→ **Problems to work on**:
A) From the news article on the School of Public Health, write out the passage that begins with the words containing "Health school may" and ends with "to consider reaccreditation.".
B) In the news article on the School of Public Health, who are the people whose own words appear inside quotation marks? List every one of them.

Health school may
have new chance
UH President Mortimer
will name a task force to study
the school's options
No interim dean appointedBy Susan Kreifels
New med school dean
West Oahu endowment
If the University of Hawaii at Manoa can show by Sept. 15 it has the resources and commitment to keep the School of Public Health open, the organization that is taking its accreditation away next June said it might be persuaded to visit the school one more time to consider reaccreditation.
And UH President Kenneth Mortimer, showing he will listen more and include more of the campus community in decision-making, said at a Board of Regents meeting yesterday that he was appointing a task force of campus and community members to present options on the future of the school to the board. The task force could report as early as September, Mortimer said today. An independent party will determine that information gathered is factual -- a move students and faculty said pleased them.
Stephen Gehlbach, president of the Council on Education for Public Health, the accrediting agency for the public health school, sent a letter yesterday to the school's Interim Dean William Wood citing the Sept. 15 deadline for possible action on the school.
"While I believe this avenue is open to the school under existing CEPH guidelines, I cannot predict how the Council would react to any new information submitted by the School, and that there are no guarantees that any further action, including a site visit, would be recommended by the Council," Gehlbach wrote.
Dean Smith, senior vice president and executive vice chancellor at UH Manoa, told regents that the decision to take away accreditation at the public health school was a final action. He said procedures allow a 30-day period during which the university can lodge a procedural appeal but that there was no basis for appeal.
Smith, after seeing the letter from Gehlbach, said it was different information from what he had received and that he would be checking with the council.
Students last week demanded that Mortimer ask the regents to take action on the school, the only one of its kind in the nation to lose accreditation. Critics claim the administration deliberately let it lose accreditation so that it could proceed with a plan to fold it into the School of Medicine.
Mortimer assured people at the standing-room-only meeting that he was listening to them but he didn't want the board to make a hasty and irreversible decision without the facts. "We may disagree about the alternatives but we will know the facts," he said.
A recent accreditation report on the Manoa campus cited problems with leadership and communication that had held up urgently needed changes due to budget cuts. The report also said there was distrust of the administration.
Regent Nainoa Thompson called yesterday a "threshold meeting." He said the people from the university and the community who testified in support of keeping the school open suggested "real solutions, not just anger."
He also praised Mortimer for opening up the debate but said it would have to move fast to meet the Sept. 15 deadline.
John Casken, a school of public health assistant professor, offered $3,000 to help save the school, and another testifier offered $1,000. The administration says it would cost too much to keep the school open after years of budget cuts.
No interim dean appointedBy Susan Kreifels
The regents today did not vote to appoint an interim dean at the School of Public Health. Yesterday, students, faculty members and members of the community again and again urged regents to reappoint interim dean Bill Wood.
Dean Smith, senior vice president and executive vice chancellor at UH-Mahoa, said, "Of course we're listening to the testimony. We're ultimately reasonable people, but this is a very polarized issue. We have opinions on the other side that have not been expressed in the hearings. There are major concerns about the financial implications about this (keeping the public health school open).
Smith has said the administration is looking for an interim dean that will work with them to fold the school into the School of Medicine. Wood has advocated keeping it as a separate school.
Nancy Kilonsky, assistant dean for student services at the School of Public Health, had been given a 30-day appointment as interim dean, and she can continue in that capacity without further board action, Smith said.
The regents don't meet again until September.
Wood said today there would be no one "to present the school's case" in coming weeks as an administration-appointed task force decides on recommendations for the school.
Mamo Kim, president of the Graduate Students Organization, said, "No action is an action. They are ignoring it."

→ **Given material**:

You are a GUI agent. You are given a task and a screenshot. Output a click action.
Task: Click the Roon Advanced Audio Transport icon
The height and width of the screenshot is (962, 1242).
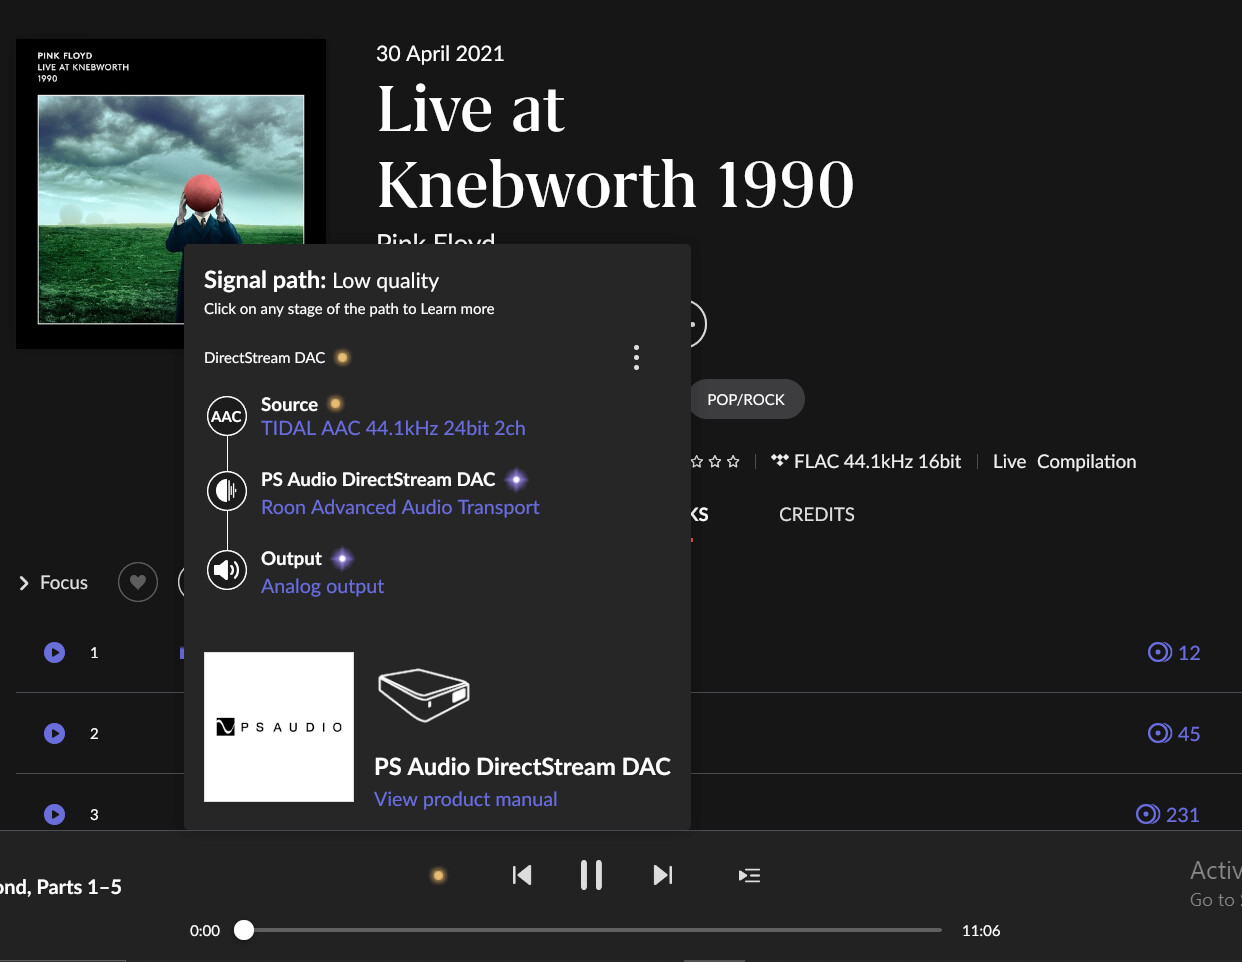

→ **Written responses**:
A)
Health school may
have new chance
UH President Mortimer
will name a task force to study
the school's options
No interim dean appointedBy Susan Kreifels
New med school dean
West Oahu endowment
If the University of Hawaii at Manoa can show by Sept. 15 it has the resources and commitment to keep the School of Public Health open, the organization that is taking its accreditation away next June said it might be persuaded to visit the school one more time to consider reaccreditation.

B)
Stephen Gehlbach
Kenneth Mortimer
Nainoa Thompson
Dean Smith
William Wood
Mamo Kim